Aim of the task:
All lines in the entries below that hold "agent" make up the answer.

Recorded data:
══════
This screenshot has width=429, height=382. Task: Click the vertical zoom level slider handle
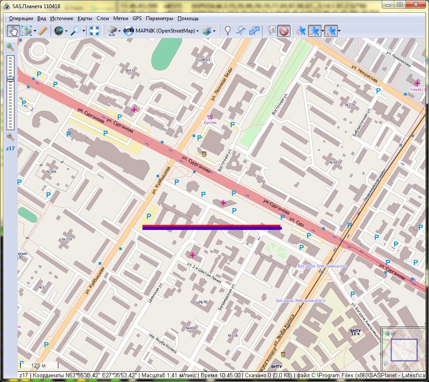coord(10,79)
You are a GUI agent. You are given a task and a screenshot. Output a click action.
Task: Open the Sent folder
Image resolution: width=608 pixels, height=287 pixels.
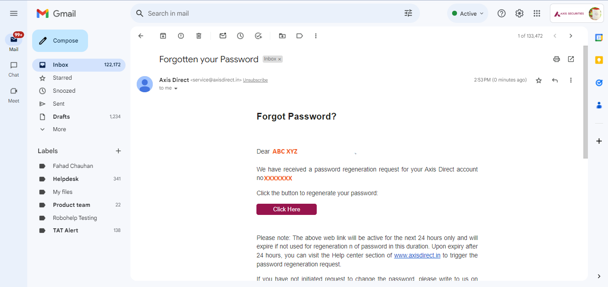[59, 103]

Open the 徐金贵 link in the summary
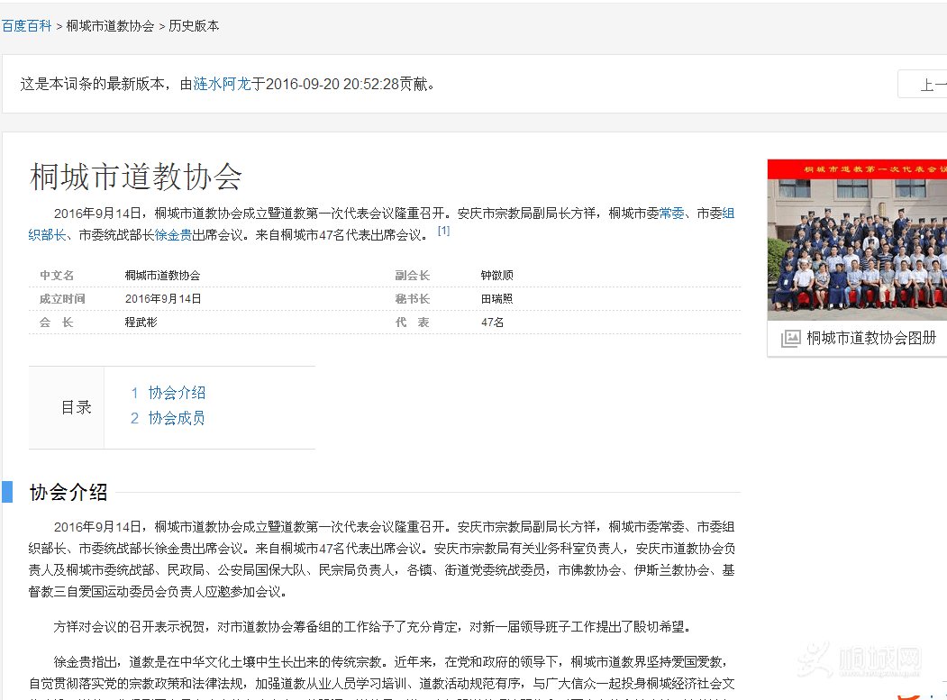(173, 235)
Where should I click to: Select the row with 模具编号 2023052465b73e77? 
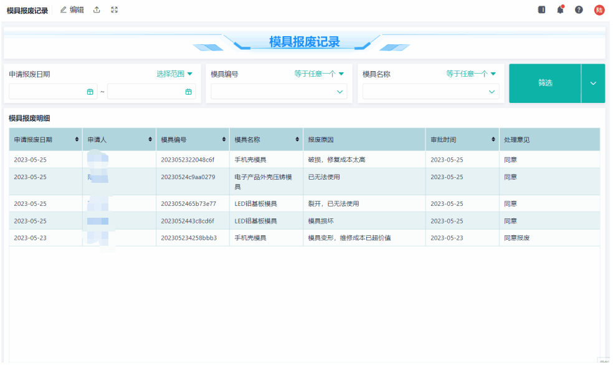pos(188,204)
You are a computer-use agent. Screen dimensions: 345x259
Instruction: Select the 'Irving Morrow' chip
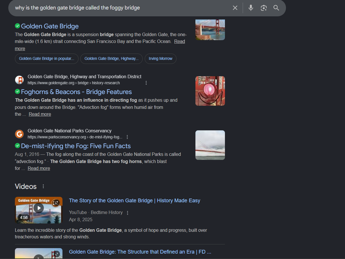[x=160, y=58]
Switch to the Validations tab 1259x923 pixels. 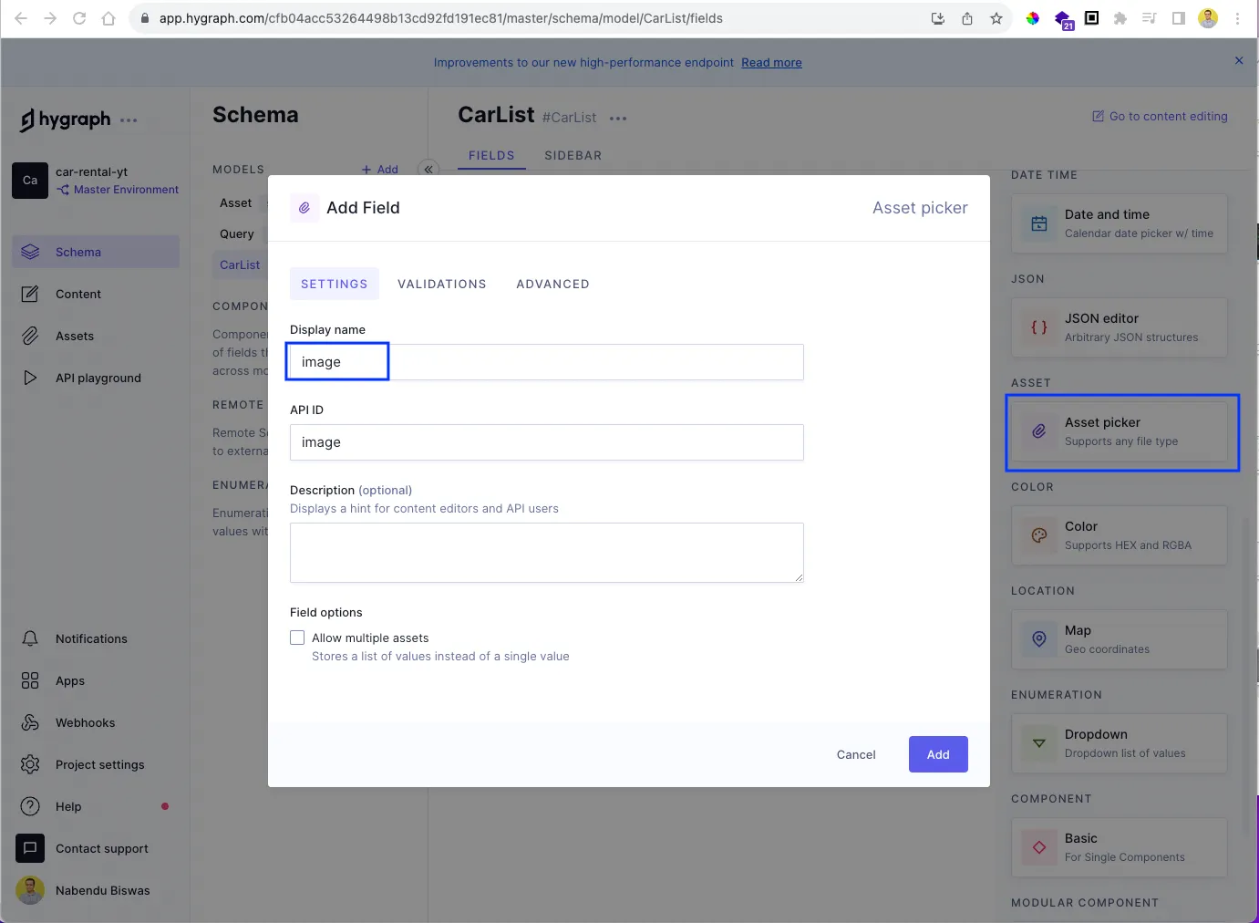(x=442, y=284)
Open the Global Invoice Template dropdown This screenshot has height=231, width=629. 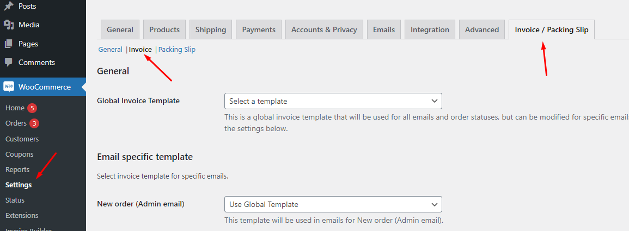(x=333, y=101)
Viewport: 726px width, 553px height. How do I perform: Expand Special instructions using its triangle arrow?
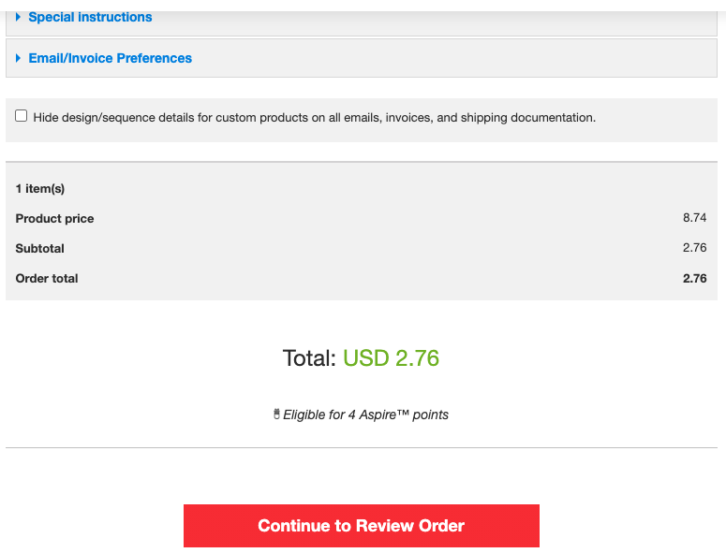coord(18,17)
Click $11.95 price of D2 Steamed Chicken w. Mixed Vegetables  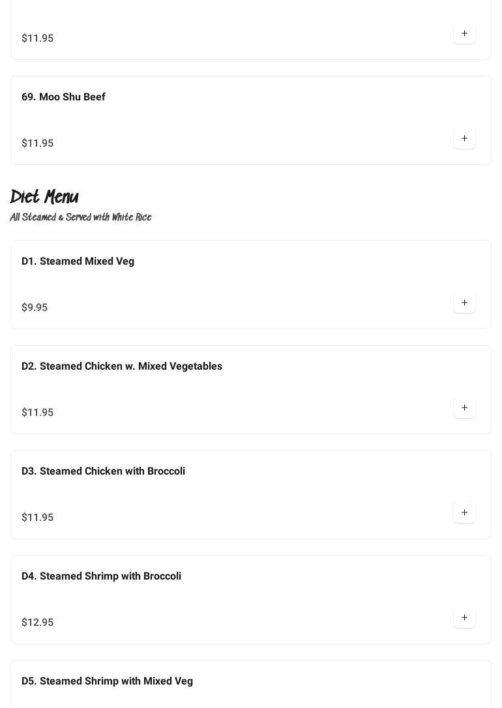click(x=38, y=413)
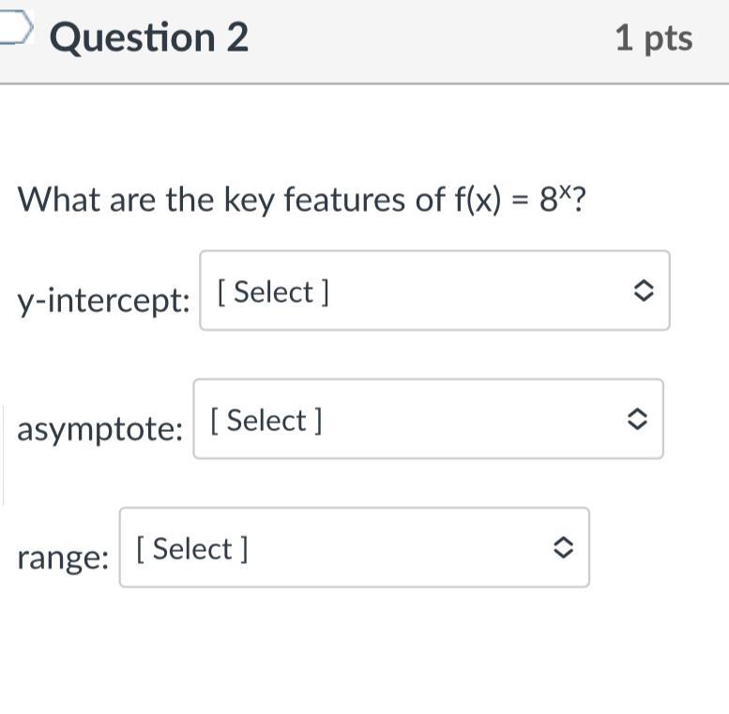Click the y-intercept selector's up-down arrow icon
The height and width of the screenshot is (714, 729).
[643, 291]
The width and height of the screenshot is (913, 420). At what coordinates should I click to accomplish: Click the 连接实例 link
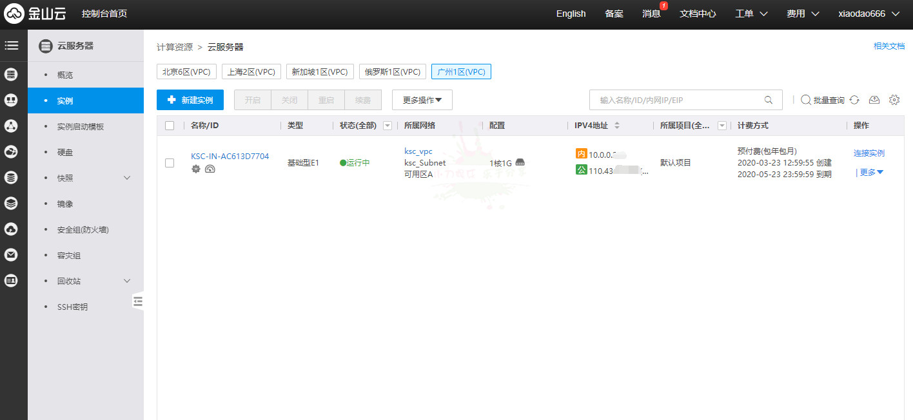(869, 153)
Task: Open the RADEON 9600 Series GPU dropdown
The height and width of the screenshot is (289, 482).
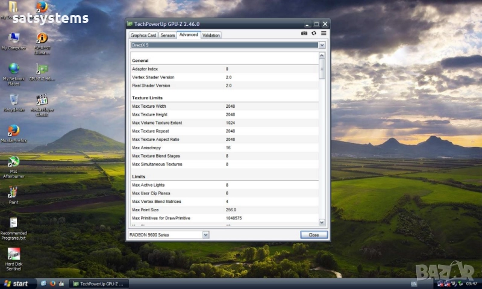Action: (x=205, y=235)
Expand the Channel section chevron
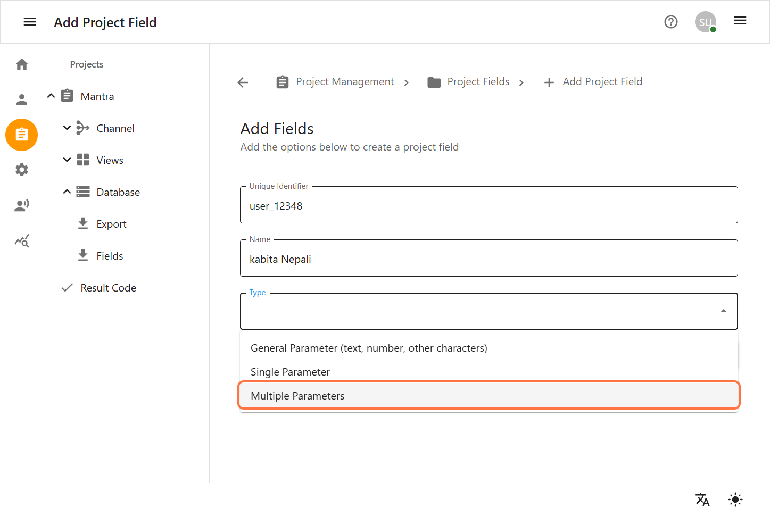Image resolution: width=770 pixels, height=516 pixels. pos(67,128)
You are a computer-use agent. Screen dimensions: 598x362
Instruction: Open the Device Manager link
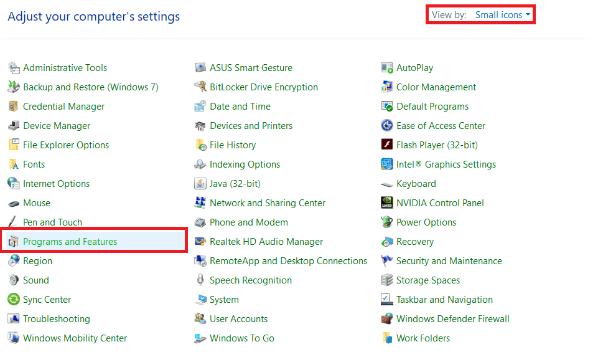[57, 126]
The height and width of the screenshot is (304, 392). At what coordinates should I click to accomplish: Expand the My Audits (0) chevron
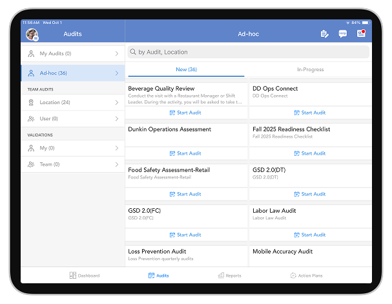116,54
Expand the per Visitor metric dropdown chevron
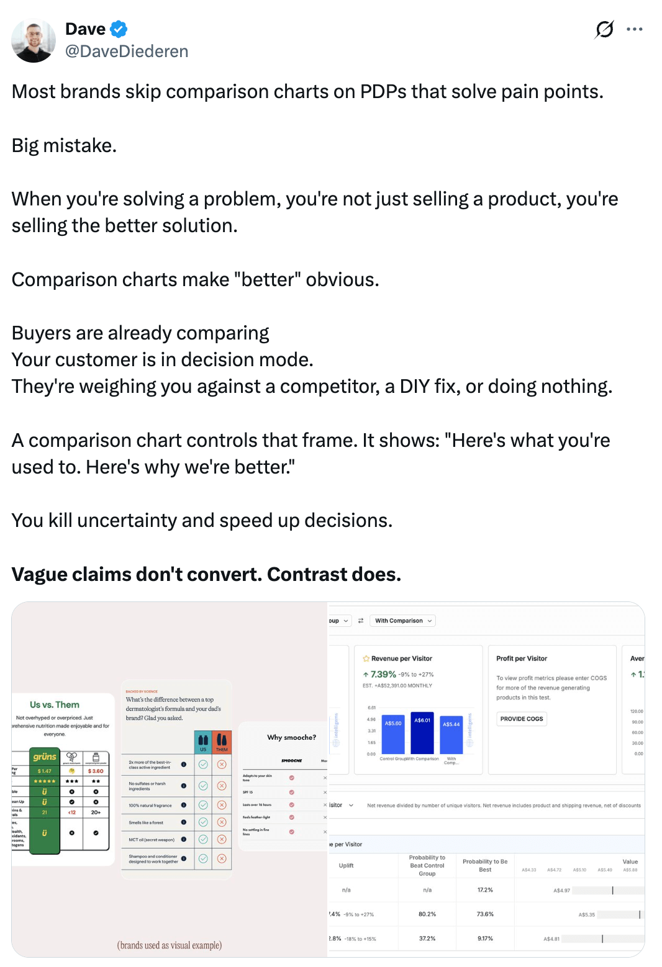The height and width of the screenshot is (967, 662). click(351, 806)
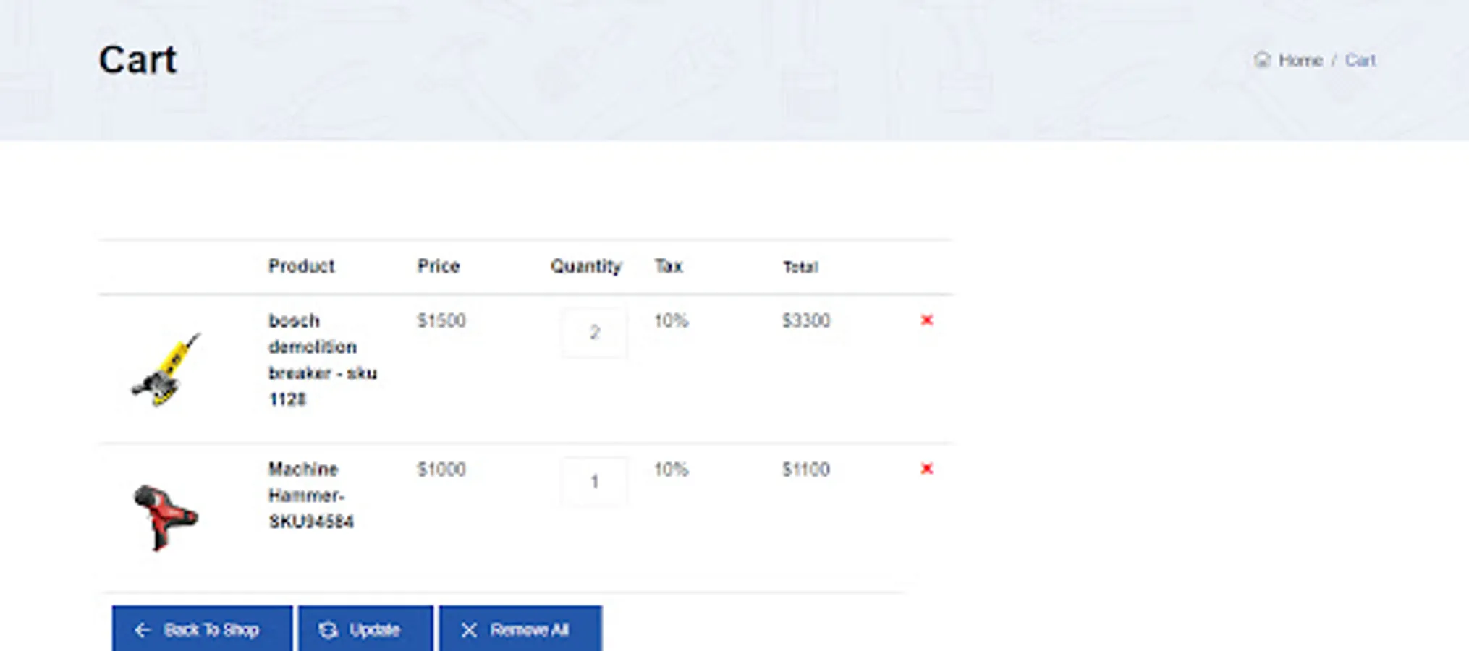Click the back arrow icon on Back To Shop

(x=142, y=629)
══════
Solution:
You are a GUI agent. You are given a task and a screenshot. Output a click action.
You are a computer-use agent. Screen dimensions: 345x259
You are a computer-use agent. Screen dimensions: 598x362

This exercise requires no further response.